Young adults are increasingly turning to bankruptcy due to factors like easy access to credit, lack of financial planning, and unexpected life events. One example is a 25-year-old woman named Katya, who accumulated debt through credit cards used for entertainment and large purchases. After falling ill and experiencing job problems, she resorted to microfinance organizations, leading to a debt of over 500,000 rubles. Similarly, a student named Yegor took out loans for luxury items and vacations, but lost his job and was unable to repay the 750,000 rubles he owed, due to microfinance companies.
Experts emphasize that the perception of bankruptcy as an easy solution, fueled by widespread advertising, contributes to the problem. Bankruptcy expert Svetlana Sazonova notes that young people often take out loans for non-essential items without understanding the consequences. She also highlights a trend of individuals obtaining loans with no intention of repaying them, sometimes using fraudulent means.
Creditors are becoming more vigilant in bankruptcy proceedings, scrutinizing transactions and investigating potential fraud. Courts are also taking a stricter approach, potentially holding debtors criminally liable for fictitious bankruptcy and fraud. This includes challenging transactions made in the three years prior to filing for bankruptcy.

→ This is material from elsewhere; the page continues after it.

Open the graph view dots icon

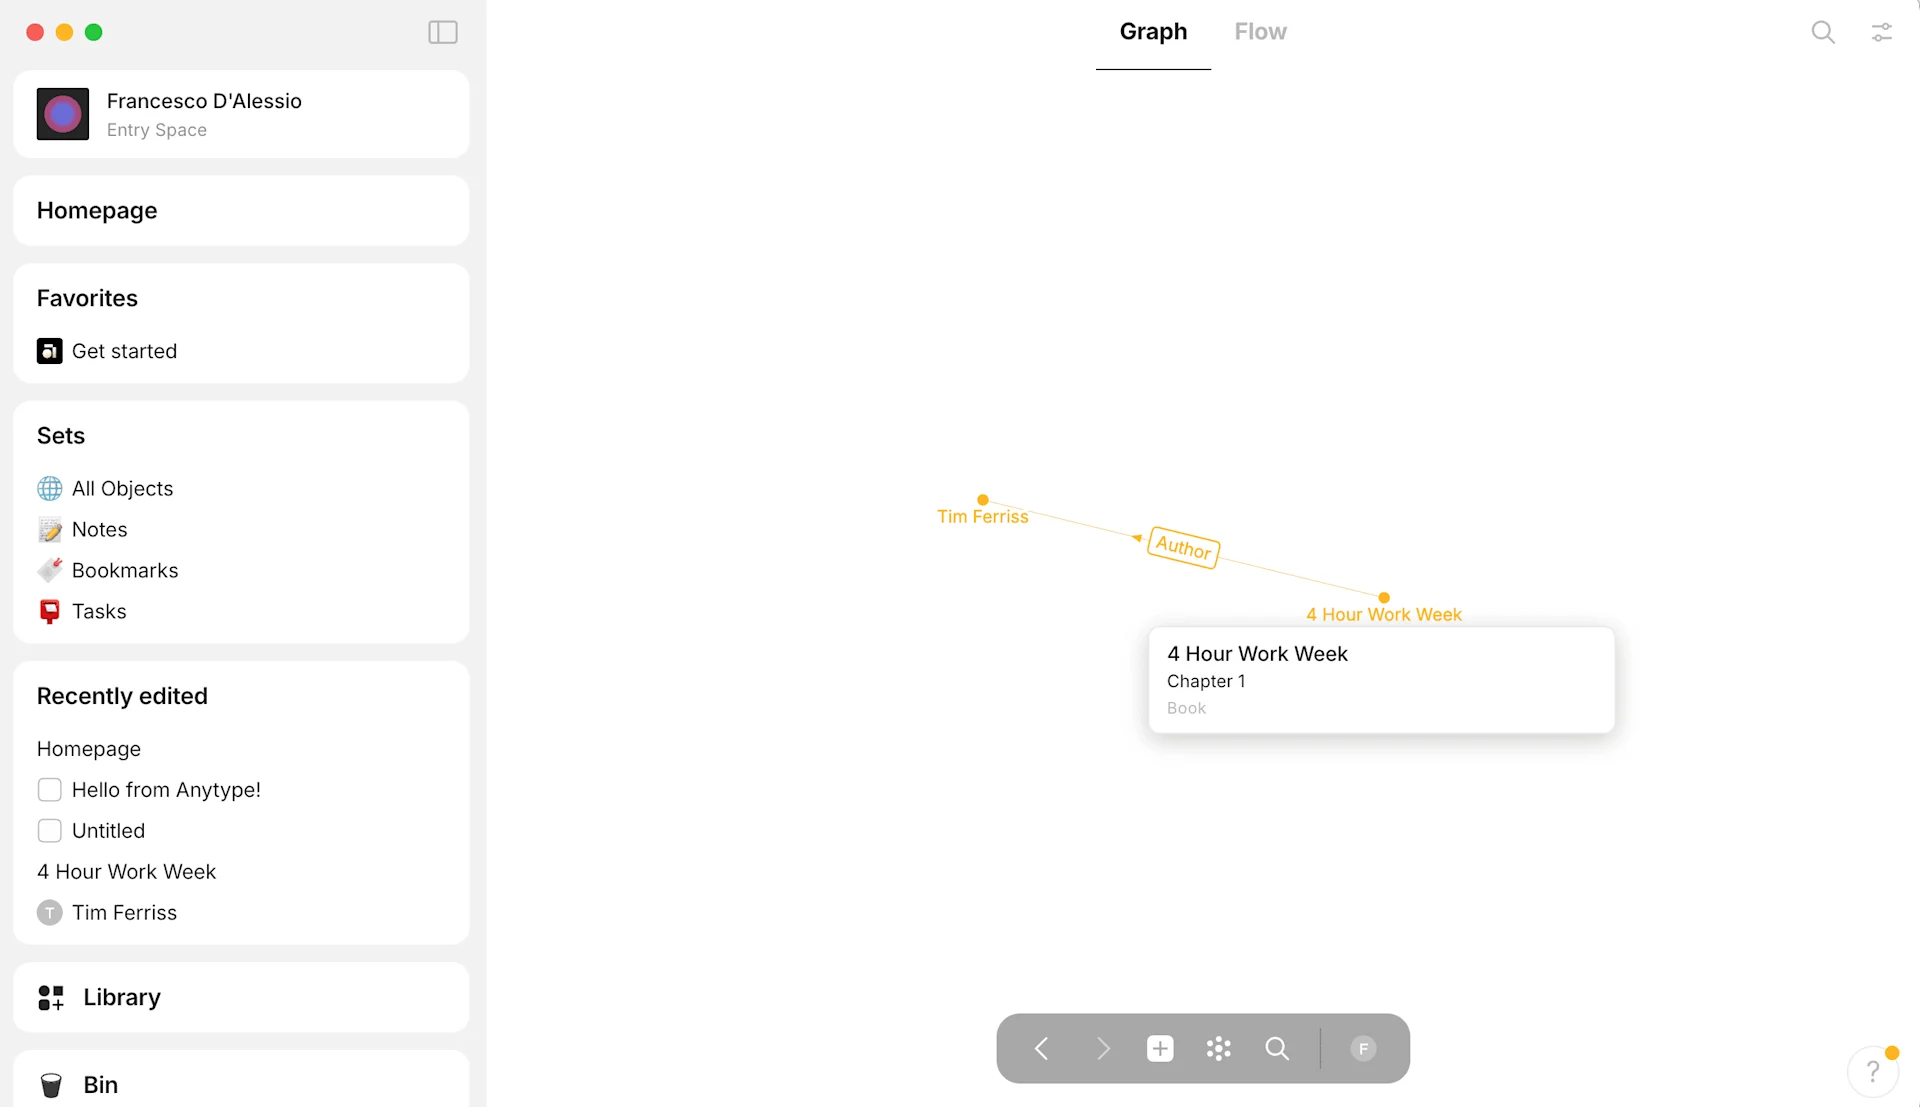pyautogui.click(x=1218, y=1048)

Data from the National Bureau of Credit Histories (NBKI) indicates that borrowers under 30 make up the largest share of newly issued credit cards, accounting for 27.8% in April 2025. This trend is particularly pronounced in regions such as the Sverdlovsk region, St. Petersburg, and the Moscow region.
To address the growing number of bankruptcies, the state is implementing measures such as tightening regulations on microfinance organizations and promoting a self-ban on lending. The procedure for extrajudicial bankruptcy has also been expanded, increasing the debt limit and including pensioners, recipients of child benefits, and participants in the SVO.
While extrajudicial bankruptcy through the MFC offers a simplified process, it is not suitable for everyone, as it requires the debtor to be unemployed and have no income. The debt must also be “sued,” which can take years and involve the seizure of assets.